▶ **Required action**:
For this exercise, return the line containing "Empleos El Salvador (177, 110)" and every line after it through the end of the records below, without alteration.

[Data for this task Boundary: Start]

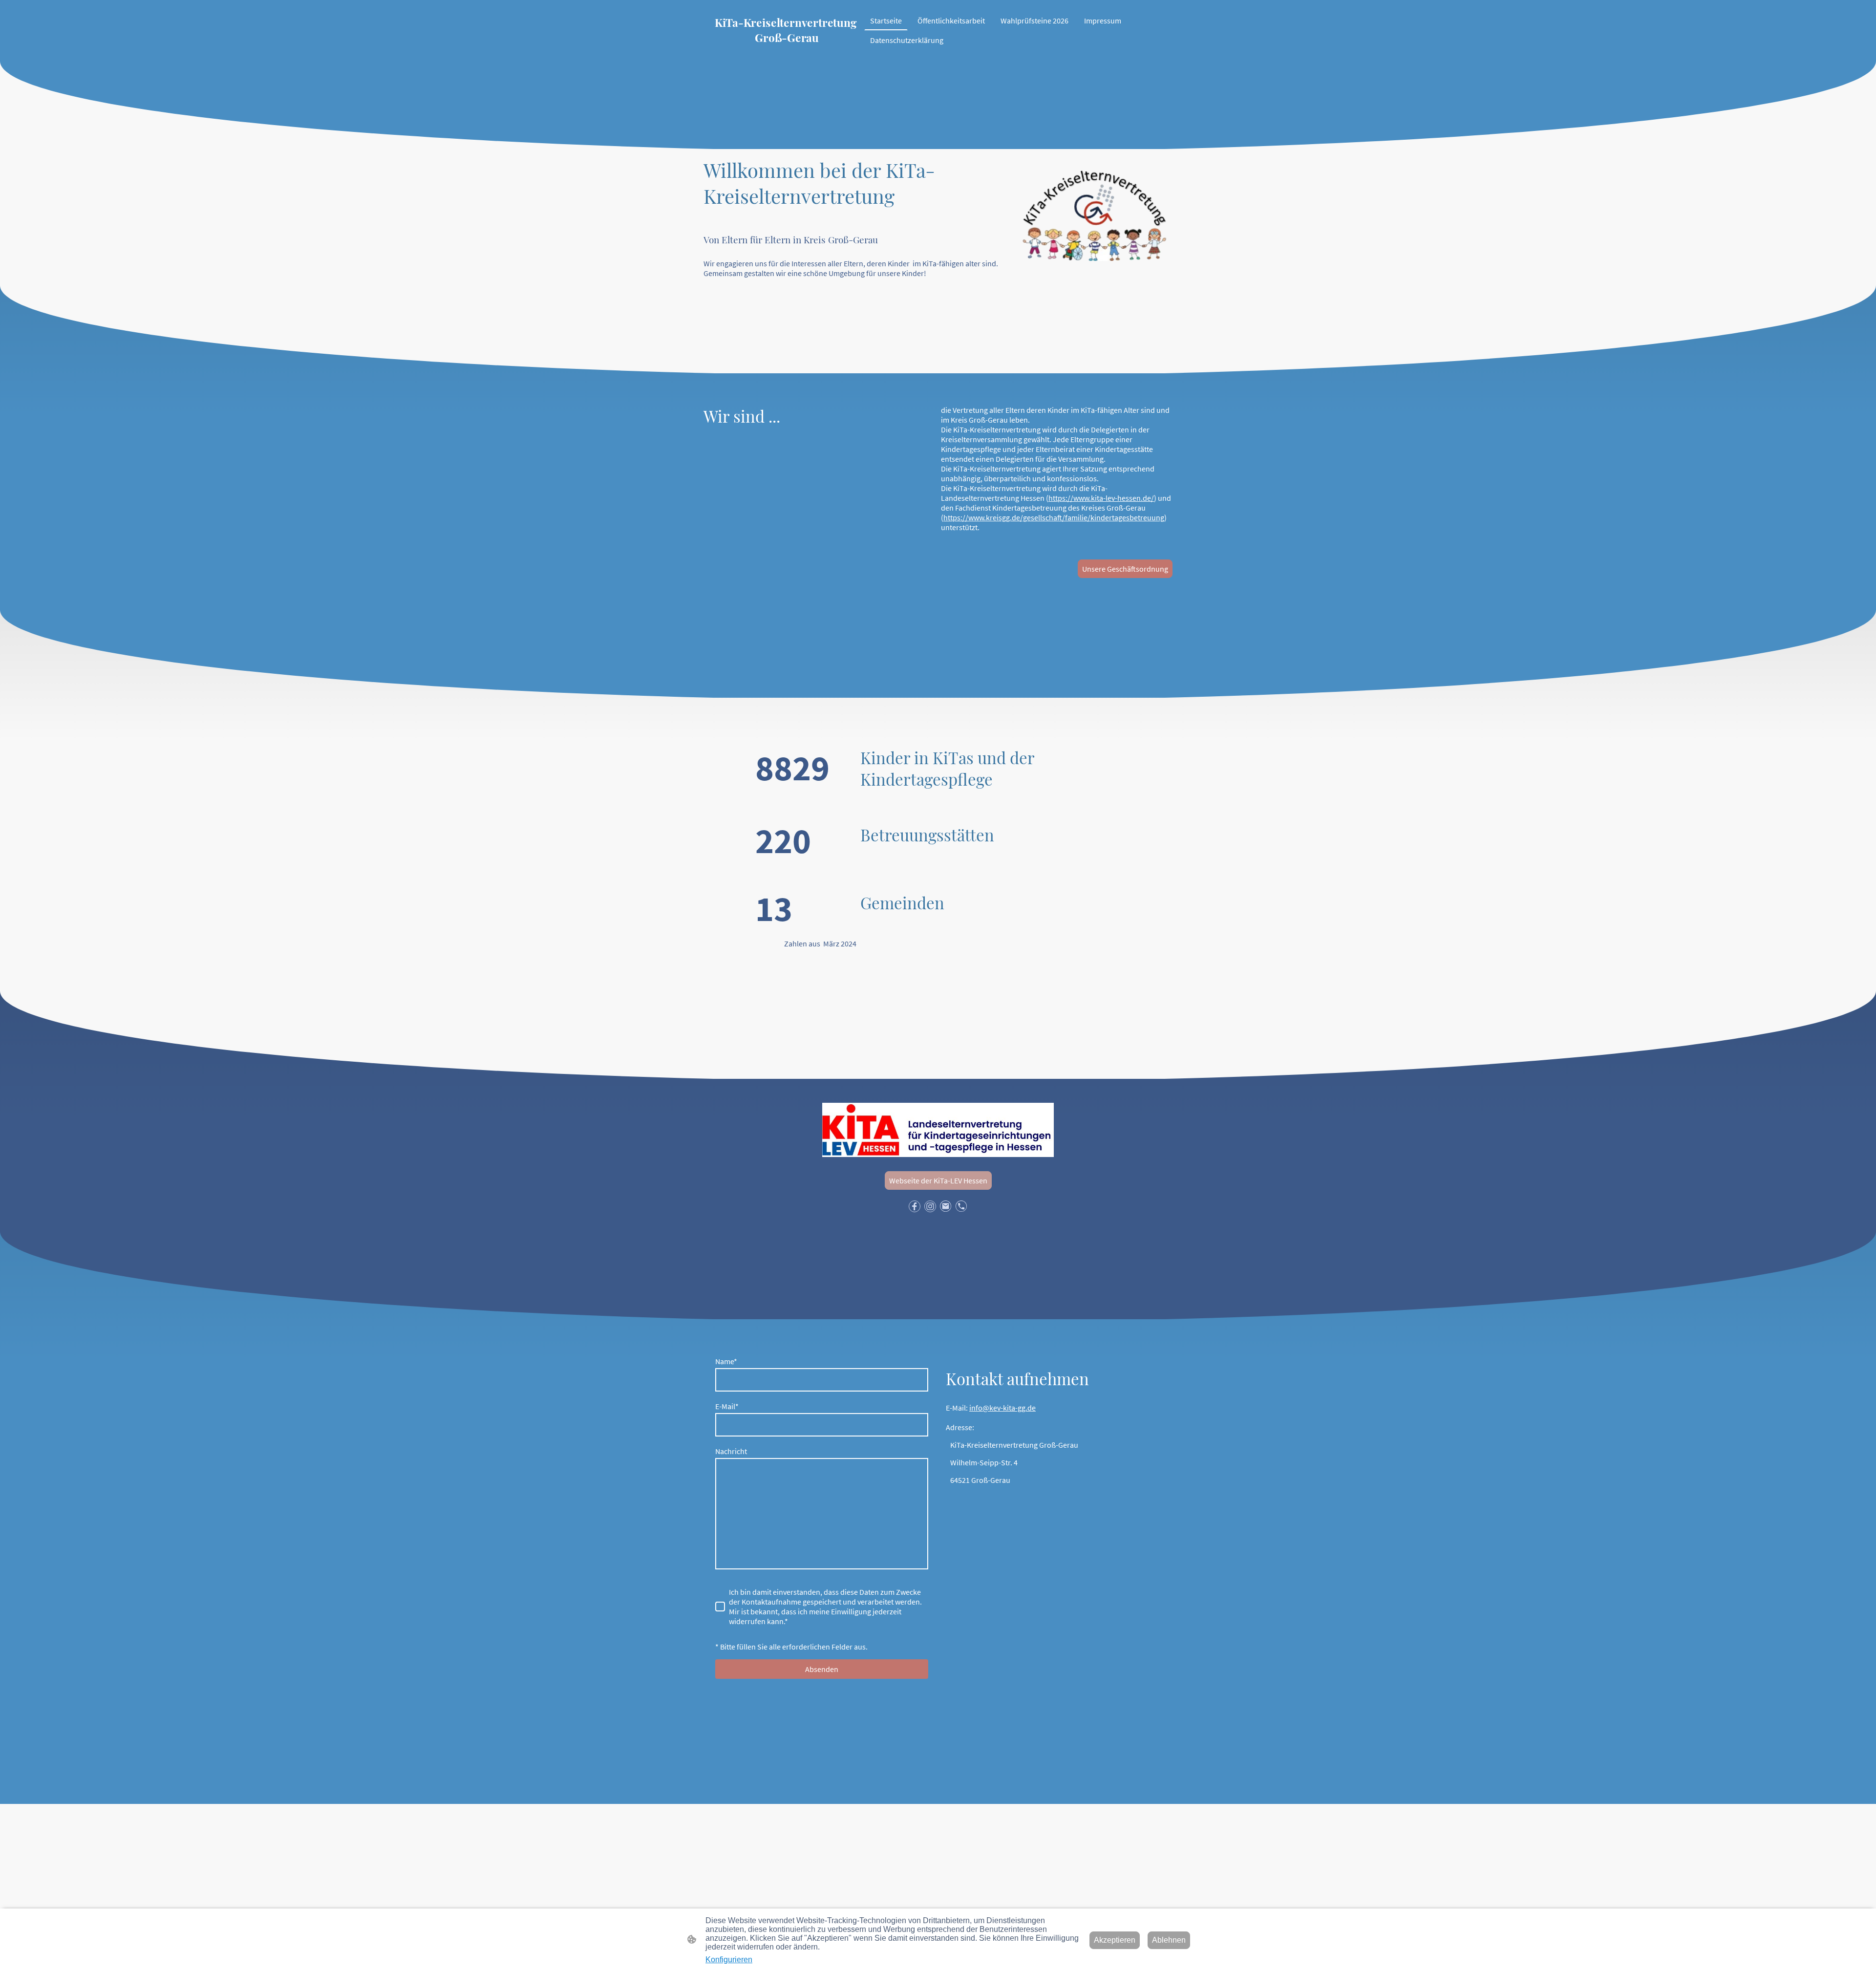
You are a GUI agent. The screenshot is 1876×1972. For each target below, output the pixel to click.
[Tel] (961, 1206)
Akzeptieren (1114, 1940)
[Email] (946, 1206)
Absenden (821, 1669)
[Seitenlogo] (786, 53)
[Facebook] (914, 1206)
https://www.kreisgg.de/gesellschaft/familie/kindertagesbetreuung (1053, 517)
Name (726, 1361)
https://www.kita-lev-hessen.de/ (1101, 498)
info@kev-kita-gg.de (1002, 1408)
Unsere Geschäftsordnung (1125, 569)
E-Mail (727, 1406)
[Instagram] (930, 1206)
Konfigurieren (728, 1959)
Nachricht (731, 1451)
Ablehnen (1169, 1940)
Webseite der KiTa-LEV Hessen (938, 1180)
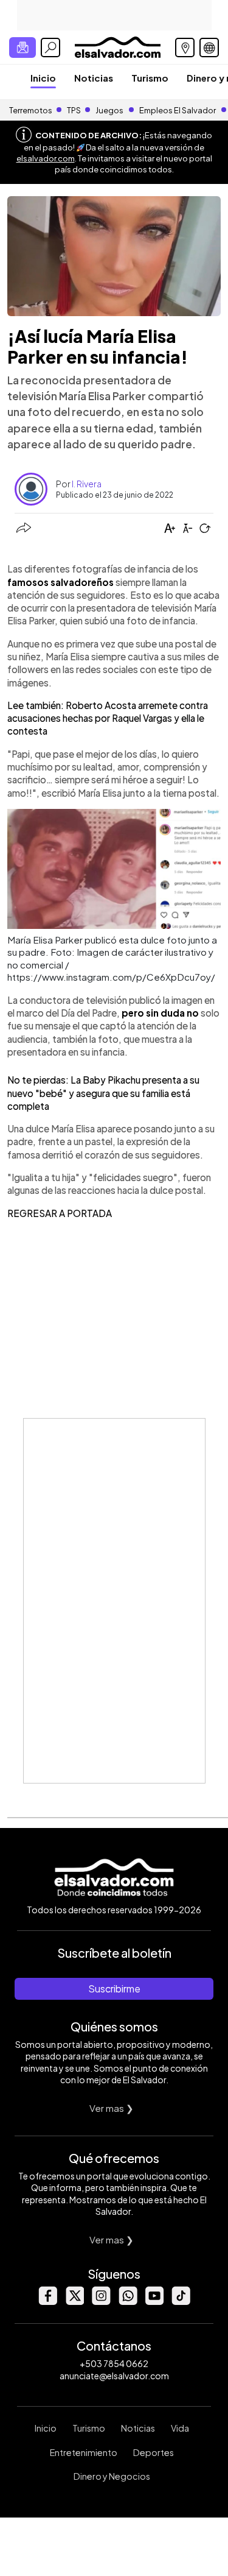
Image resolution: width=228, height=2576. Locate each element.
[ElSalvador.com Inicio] (118, 46)
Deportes (153, 2452)
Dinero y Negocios (112, 2476)
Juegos (109, 110)
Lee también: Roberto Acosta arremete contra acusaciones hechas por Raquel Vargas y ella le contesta (107, 718)
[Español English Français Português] (209, 47)
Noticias (93, 77)
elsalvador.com (45, 158)
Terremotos (30, 110)
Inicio (43, 77)
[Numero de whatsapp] (127, 2301)
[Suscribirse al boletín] (22, 47)
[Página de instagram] (101, 2301)
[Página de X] (74, 2301)
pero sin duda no (160, 1012)
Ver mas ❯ (111, 2108)
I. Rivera (87, 483)
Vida (180, 2427)
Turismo (149, 77)
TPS (74, 110)
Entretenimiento (83, 2452)
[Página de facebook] (47, 2301)
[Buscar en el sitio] (50, 47)
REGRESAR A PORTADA (59, 1213)
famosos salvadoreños (60, 582)
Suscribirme (114, 1988)
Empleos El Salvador (177, 110)
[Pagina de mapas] (185, 47)
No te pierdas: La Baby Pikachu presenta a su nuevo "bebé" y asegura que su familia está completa (103, 1093)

[Data for this task Boundary: End]

▶ **Output of the exercise**:
Empleos El Salvador (177, 110)
[Pagina de mapas] (185, 47)
No te pierdas: La Baby Pikachu presenta a su nuevo "bebé" y asegura que su familia está completa (103, 1093)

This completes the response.